Start of PASSAGE FOR REVIEW

It's a bit different because the AI is reading it with the intent of reproducing (certain aspects of) it for other people to later consume without visiting the original site. Fair use doctrine has long held that small pieces of copyrighted material can be reproduced, but the line is very blurry and generally has to be litigated if there's any ambiguity whatsoever. I'd bet many of the models we're currently using today will be pulled from serving the public over copyright lawsuits in the coming years.
I don't think training on copyrighted stuff will be ever banned, but we need to figure out how much they can be allowed to generate based on that. Eventually new models will just pop up with more carefully curated data anyway.
> I don't think training on copyrighted stuff will be ever banned, but we need to figure out how much they can be allowed to generate based on that.
From a US copyright law point of view, this is most likely correct. Copyright law doesn't prevent you from ingesting copyrighted works, it prevents you from distributing them.
There is also a great deal of existing case law about how different a work has to be before it's not infringing from another work anymore. There are existing rules of thumb judges go by when trying to determine if infringement occurred. They include things like the amount of difference in expression, the quantity, whether or not it's incidental, etc.
And that's not even getting into the question of fair use -- which is a whole other kettle of fish.
I suspect that the courts will deal with these issues the way that they've always dealt with these issues: on a case-by-case basis.
Sure, but that would be illegal too. I'm saying it doesn't matter who reads your website, but everyone knows exactly why GPT and Bard are going to do with the information they're "learning" from it, so they're trying to block it from reading in the first place.
Many LLM's will happily recite large segments of copyrighted material word-for-word, despite the fact that it can be difficult to tell what's happening "under the hood".
> It's a bit different because the AI is reading it with the intent of reproducing (certain aspects of) it for other people to later
It could be illegal if the AI reproduces vast portions of it. If you could ask the LLM over a course of prompts to generate a significant portion of the content (as the copyright law defines it), then yes.
As long as the AI isn't reproducing it, then I am not sure if it would count.
Scale and position matter. Google is the conduit that connects most people to most websites, so in the EU they are considered a "gatekeeper" and need to be careful about conflicts of interest with the people and websites using their "gate". I hope American competition law catches up to the point we can recognize that market makers simply should not be participating in the markets they make (and Google search is a market maker; it's connecting "buyers" [viewers or advertisers, depending on your perspective] to "sellers" [websites or viewers, respectively]), but I digress.
The point is that Google has a certain market position that makes it very different when they "recite the vague plot of a novel or a fact they learned". The point of competition law is to "distort" free market capitalism for the betterment of society. This is one of those cases where practical considerations trump information idealism. The quality of information on the internet will go down if we stop rewarding original publishers.
I don't think training on copyrighted stuff will be ever banned, but we need to figure out how much they can be allowed to generate based on that. Eventually new models will just pop up with more carefully curated data anyway.

End of PASSAGE FOR REVIEW
Start of RECORDED INFORMATION

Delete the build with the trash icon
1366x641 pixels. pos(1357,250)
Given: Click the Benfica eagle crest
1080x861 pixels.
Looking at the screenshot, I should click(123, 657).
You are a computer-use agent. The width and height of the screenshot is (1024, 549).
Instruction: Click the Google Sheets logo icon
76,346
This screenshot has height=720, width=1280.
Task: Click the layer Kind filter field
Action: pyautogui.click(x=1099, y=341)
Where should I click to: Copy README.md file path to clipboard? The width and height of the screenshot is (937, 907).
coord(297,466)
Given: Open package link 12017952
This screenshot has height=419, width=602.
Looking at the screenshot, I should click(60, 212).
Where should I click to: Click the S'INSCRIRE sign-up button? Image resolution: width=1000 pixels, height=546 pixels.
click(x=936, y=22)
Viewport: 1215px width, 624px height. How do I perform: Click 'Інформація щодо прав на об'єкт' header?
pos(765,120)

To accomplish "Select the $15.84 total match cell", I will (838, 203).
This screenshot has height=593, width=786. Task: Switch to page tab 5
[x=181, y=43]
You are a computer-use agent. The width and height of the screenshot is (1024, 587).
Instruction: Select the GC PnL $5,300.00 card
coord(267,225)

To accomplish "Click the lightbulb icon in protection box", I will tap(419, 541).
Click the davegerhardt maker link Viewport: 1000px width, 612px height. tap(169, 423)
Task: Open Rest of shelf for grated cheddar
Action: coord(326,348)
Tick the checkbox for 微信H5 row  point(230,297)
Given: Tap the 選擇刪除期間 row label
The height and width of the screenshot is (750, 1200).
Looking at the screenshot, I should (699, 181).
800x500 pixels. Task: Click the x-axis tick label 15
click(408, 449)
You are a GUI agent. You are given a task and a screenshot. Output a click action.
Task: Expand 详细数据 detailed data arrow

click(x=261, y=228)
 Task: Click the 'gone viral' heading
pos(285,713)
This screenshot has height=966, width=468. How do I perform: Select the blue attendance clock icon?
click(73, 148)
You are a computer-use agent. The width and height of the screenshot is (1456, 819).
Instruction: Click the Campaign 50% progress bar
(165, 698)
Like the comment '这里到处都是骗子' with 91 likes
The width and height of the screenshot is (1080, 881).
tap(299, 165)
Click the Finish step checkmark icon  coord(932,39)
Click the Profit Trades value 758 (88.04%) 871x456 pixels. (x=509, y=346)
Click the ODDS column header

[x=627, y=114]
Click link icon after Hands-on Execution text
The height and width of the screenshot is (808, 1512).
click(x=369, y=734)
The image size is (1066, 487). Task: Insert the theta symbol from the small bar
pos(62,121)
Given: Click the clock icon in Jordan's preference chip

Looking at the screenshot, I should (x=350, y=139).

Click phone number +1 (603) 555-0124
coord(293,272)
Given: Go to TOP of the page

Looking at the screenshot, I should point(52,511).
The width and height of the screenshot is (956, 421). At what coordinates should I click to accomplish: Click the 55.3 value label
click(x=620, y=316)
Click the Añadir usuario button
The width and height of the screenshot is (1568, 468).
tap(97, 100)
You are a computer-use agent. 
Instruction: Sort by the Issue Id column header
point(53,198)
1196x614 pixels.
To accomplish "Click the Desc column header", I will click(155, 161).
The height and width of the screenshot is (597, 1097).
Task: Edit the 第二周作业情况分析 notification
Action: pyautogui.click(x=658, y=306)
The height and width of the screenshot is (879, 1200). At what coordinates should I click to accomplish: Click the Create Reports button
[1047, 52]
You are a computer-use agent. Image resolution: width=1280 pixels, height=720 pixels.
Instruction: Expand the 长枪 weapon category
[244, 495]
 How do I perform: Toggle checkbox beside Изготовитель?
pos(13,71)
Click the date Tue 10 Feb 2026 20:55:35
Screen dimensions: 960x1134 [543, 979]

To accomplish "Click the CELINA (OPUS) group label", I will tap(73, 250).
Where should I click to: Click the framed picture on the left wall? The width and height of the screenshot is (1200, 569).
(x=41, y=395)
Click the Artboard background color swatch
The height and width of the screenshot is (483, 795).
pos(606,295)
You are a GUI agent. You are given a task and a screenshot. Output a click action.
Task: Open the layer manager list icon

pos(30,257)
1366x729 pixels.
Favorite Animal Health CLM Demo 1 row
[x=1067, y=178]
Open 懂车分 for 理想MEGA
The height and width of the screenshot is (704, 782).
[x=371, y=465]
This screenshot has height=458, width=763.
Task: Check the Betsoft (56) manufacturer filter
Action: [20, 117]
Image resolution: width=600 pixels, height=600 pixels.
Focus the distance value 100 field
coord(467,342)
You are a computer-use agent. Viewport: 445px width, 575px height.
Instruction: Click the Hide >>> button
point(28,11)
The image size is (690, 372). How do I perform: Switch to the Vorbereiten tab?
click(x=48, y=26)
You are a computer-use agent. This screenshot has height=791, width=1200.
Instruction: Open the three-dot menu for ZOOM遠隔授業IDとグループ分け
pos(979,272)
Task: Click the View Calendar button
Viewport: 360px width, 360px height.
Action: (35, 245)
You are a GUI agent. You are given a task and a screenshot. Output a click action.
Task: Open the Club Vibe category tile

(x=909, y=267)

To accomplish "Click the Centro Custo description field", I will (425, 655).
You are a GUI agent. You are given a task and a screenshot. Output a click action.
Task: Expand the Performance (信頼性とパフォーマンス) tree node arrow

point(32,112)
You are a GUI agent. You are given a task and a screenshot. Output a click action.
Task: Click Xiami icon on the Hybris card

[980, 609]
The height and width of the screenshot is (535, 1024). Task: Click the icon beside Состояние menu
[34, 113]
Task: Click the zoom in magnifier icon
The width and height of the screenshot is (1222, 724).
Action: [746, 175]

End of RECORDED INFORMATION

- [WORK TASK 1]
Answer each question from the copyright thread.
(a) According to the thread, what does copyright law prevent you from doing with copyrighted works?
(b) What is Google considered to be in the EU?
(c) How does one commenter expect the courts to deal with these issues?
- [WORK TASK 2]
Decide whether each statement agrees with the copyright thread, and answer yes or no with the thread's deciding words.
(a) The thread says copyright law prevents you from ingesting copyrighted works.
(b) The thread says many LLMs will recite large segments of copyrighted material word-for-word.
(c) The thread says the point of competition law is to "distort" free market capitalism for the betterment of society.
The material stored above is separate from the copyright thread and has no connection to it.

- [FINAL ANSWER 1]
(a) Distributing them.
(b) A "gatekeeper."
(c) On a case-by-case basis.

- [FINAL ANSWER 2]
(a) No: "Copyright law doesn't prevent you from ingesting copyrighted works, it prevents you from distributing them."
(b) Yes: "Many LLM's will happily recite large segments of copyrighted material word-for-word"
(c) Yes: "The point of competition law is to "distort" free market capitalism for the betterment of society."